STARS ARRIVES: Long jumper Mitchell Watt and hurdler Sally Pearson with WA Tourism Minister Kim Hames at the WA Athletics Centre.
Pearson says Jana Rawlinson's return great for Australian athletics
By Michael Washbourne
March 30, 2011
OLYMPIC silver medallist Sally Pearson says the return of world champion hurdler Jana Rawlinson in Perth this week has buoyed the Australian athletics fraternity.
Rawlinson, 28, is set to compete in her first race since mid-2009 when she takes to the track at the Perth Track Classic at the WA Athletics Stadium on Thursday and Friday.
It will also be her first race on home soil since winning a gold medal in the 400m hurdles at the Melbourne Commonwealth Games in 2006.
Rawlinson has battled a number of serious foot injuries since claiming her second world crown in Osaka in 2007 and all eyes will be on her as she begins her quest to qualify for next year’s London Olympics.
Pearson, who finished second in the 100m hurdles at the Beijing Games in 2008, said Rawlinson’s return was a major boost for the local athletics scene.
“She is one of our best Australian athletes, she’s a two-time world champion and we don’t have many of them, especially in athletics,” Pearson said.
“It’s really great to see someone who can be such a great role model for our younger athletes.
“I have no idea (how she will go).
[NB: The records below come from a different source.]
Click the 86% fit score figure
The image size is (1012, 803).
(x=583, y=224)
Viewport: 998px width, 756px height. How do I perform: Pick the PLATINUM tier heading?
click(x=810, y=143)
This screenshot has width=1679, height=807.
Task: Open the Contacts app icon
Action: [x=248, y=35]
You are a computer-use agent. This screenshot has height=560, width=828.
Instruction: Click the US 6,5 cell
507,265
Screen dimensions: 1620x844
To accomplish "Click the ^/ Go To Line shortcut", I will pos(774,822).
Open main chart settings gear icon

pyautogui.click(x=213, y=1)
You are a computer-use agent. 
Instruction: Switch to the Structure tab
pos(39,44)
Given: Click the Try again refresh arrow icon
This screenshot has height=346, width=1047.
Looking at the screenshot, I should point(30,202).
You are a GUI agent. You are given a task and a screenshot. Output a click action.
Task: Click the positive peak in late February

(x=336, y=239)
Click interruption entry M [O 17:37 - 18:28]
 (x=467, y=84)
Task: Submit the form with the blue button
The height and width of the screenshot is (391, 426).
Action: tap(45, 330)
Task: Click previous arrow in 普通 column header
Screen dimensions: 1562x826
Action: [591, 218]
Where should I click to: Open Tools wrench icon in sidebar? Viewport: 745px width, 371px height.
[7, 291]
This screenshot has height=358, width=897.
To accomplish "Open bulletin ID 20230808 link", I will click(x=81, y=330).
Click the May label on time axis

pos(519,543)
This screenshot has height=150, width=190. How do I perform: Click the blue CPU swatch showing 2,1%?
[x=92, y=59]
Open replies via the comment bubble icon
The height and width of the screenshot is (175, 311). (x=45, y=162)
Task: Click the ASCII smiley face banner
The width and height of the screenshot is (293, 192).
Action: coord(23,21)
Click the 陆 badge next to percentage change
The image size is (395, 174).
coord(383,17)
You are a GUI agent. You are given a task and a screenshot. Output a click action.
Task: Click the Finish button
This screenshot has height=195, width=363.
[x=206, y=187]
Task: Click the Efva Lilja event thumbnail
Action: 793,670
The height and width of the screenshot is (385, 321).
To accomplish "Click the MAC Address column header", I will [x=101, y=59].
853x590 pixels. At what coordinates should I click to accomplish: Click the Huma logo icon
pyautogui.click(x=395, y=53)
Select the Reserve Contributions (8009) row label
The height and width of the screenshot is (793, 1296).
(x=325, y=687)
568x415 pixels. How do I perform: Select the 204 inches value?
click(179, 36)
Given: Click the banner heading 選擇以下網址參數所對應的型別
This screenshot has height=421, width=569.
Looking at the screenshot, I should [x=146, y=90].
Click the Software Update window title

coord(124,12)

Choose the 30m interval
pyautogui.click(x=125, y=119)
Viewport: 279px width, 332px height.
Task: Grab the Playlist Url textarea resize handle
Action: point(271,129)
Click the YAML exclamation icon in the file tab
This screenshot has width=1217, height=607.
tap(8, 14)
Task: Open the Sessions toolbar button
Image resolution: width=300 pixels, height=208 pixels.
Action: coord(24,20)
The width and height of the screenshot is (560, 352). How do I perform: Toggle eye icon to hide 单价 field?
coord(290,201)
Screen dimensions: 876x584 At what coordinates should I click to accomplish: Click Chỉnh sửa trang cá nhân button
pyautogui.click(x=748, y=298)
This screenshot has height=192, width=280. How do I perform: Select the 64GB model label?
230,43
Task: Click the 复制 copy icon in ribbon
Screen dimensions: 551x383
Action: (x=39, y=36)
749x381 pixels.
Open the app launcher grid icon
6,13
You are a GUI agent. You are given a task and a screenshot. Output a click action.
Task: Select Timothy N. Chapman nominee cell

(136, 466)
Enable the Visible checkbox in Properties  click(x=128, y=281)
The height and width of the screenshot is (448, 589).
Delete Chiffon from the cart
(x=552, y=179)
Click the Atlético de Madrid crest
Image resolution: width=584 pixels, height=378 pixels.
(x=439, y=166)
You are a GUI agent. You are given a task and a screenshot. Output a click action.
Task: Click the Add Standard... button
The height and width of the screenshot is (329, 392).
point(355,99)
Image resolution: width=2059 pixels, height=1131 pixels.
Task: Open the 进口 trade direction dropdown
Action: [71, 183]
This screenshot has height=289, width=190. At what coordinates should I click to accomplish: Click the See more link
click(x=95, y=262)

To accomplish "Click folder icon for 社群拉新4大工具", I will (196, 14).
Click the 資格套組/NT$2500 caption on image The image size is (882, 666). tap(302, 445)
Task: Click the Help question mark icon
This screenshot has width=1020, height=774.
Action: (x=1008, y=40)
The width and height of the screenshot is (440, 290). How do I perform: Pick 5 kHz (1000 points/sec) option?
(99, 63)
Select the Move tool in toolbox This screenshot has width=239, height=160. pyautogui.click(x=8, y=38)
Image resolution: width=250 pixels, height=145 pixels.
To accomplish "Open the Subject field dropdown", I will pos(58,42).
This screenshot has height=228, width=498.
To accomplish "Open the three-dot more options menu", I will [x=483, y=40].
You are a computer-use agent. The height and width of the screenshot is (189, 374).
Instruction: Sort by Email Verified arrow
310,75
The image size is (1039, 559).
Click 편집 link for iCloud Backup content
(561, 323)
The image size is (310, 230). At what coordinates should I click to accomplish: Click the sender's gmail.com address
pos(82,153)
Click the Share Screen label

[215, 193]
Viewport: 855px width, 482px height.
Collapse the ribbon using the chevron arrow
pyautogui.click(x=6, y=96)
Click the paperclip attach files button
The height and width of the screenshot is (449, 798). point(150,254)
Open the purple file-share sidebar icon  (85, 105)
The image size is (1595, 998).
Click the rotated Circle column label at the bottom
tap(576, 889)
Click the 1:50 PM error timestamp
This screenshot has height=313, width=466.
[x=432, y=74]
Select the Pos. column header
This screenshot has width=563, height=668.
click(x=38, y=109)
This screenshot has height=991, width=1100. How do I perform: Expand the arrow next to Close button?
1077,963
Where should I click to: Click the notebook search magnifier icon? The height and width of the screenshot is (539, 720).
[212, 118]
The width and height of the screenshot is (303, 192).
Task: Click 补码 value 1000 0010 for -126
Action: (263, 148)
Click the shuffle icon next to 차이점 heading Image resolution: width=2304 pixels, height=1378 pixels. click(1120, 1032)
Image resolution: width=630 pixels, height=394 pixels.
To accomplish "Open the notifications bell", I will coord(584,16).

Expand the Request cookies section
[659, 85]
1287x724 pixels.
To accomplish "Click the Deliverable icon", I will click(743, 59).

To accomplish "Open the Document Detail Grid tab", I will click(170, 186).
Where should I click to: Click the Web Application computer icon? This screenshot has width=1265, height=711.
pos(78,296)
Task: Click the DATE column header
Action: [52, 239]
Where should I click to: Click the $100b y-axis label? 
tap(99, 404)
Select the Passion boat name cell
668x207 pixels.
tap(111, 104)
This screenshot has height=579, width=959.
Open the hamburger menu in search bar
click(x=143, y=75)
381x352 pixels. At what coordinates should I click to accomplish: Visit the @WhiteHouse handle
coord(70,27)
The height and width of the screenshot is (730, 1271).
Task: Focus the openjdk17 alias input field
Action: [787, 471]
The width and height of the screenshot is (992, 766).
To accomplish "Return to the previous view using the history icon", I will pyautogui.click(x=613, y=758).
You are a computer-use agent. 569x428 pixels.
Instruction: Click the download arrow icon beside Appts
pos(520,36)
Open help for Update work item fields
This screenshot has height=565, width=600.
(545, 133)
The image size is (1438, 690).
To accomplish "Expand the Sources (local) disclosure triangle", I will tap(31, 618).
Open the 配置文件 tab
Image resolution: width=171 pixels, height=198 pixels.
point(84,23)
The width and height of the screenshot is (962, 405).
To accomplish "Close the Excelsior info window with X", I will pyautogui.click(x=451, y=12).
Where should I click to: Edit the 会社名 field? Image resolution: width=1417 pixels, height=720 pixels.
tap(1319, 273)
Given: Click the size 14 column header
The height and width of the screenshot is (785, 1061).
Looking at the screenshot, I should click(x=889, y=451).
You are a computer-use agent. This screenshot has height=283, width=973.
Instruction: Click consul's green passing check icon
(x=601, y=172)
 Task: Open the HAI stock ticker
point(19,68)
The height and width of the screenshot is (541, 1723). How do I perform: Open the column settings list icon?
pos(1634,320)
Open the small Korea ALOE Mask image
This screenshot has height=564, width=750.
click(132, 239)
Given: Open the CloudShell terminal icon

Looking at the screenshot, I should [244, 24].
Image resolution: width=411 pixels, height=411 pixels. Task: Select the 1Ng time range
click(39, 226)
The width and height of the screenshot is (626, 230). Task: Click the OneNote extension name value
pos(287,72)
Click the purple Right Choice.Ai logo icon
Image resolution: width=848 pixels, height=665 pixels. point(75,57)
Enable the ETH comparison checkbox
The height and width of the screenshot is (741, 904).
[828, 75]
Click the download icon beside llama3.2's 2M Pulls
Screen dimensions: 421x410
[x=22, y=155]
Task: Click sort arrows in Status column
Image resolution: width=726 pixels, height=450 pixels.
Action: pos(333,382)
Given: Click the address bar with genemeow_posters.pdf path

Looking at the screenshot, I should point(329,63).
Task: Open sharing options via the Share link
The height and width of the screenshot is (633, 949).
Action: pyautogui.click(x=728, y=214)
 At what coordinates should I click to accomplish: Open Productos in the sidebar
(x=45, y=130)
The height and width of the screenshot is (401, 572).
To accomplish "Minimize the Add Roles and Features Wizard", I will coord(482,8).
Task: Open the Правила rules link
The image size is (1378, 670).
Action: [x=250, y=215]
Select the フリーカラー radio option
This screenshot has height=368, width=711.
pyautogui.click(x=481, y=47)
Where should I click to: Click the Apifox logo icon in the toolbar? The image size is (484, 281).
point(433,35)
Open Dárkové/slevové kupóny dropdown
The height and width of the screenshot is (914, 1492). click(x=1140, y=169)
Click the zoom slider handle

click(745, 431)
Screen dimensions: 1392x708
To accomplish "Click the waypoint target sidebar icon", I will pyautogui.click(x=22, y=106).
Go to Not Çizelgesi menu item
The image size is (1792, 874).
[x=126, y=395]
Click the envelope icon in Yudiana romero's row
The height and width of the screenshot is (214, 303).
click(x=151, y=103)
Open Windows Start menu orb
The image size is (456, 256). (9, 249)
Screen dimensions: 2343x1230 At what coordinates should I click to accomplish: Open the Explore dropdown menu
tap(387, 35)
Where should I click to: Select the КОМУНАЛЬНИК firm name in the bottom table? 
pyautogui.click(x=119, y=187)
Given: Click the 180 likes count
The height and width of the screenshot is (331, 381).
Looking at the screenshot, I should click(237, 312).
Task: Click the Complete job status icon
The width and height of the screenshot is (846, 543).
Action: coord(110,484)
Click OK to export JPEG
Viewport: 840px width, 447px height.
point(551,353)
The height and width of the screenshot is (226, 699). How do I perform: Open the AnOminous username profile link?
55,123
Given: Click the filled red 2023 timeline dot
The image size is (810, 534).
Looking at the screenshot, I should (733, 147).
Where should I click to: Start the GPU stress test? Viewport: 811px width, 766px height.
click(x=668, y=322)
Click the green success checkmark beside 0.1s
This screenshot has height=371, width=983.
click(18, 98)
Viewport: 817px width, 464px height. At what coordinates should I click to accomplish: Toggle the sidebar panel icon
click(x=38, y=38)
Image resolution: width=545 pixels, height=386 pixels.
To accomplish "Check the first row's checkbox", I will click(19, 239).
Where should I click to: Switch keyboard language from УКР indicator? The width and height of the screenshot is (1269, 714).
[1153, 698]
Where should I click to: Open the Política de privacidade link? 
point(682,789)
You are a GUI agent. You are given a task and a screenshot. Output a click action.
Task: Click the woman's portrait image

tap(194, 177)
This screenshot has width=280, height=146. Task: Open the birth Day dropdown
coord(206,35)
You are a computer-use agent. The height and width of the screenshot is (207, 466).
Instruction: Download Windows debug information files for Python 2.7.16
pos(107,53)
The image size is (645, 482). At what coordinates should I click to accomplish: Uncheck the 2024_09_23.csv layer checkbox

I’m just excited to see how her on the blocks and I think it’s just exciting for her to be out there on the track racing again.”
Pearson, meanwhile, will compete in his first hurdles event since last year’s Commonwealth Games in Delhi when she races on Thursday night.
The 24-year-old Queenslander decided two weeks ago to run in the 100m hurdles in Perth after convincing herself she was over the back problems that have troubled her in previous years.
Perth’s weather and the athlete-friendly design of WA’s new stadium were also major factors in her decision to compete in her pet event.
“It will show us how quickly it takes me to get back into the swing of things with hurdles and that will help for future training and competitions along the way,” Pearson said.
“Obviously hurdles is still my pet event and I love it. I would like to be able to do it all the time, every single day of the year, but it does impact on my back.
“But my back has been really strong of late and I’ve had no setbacks or interruptions this whole season so we decided to give it a go.”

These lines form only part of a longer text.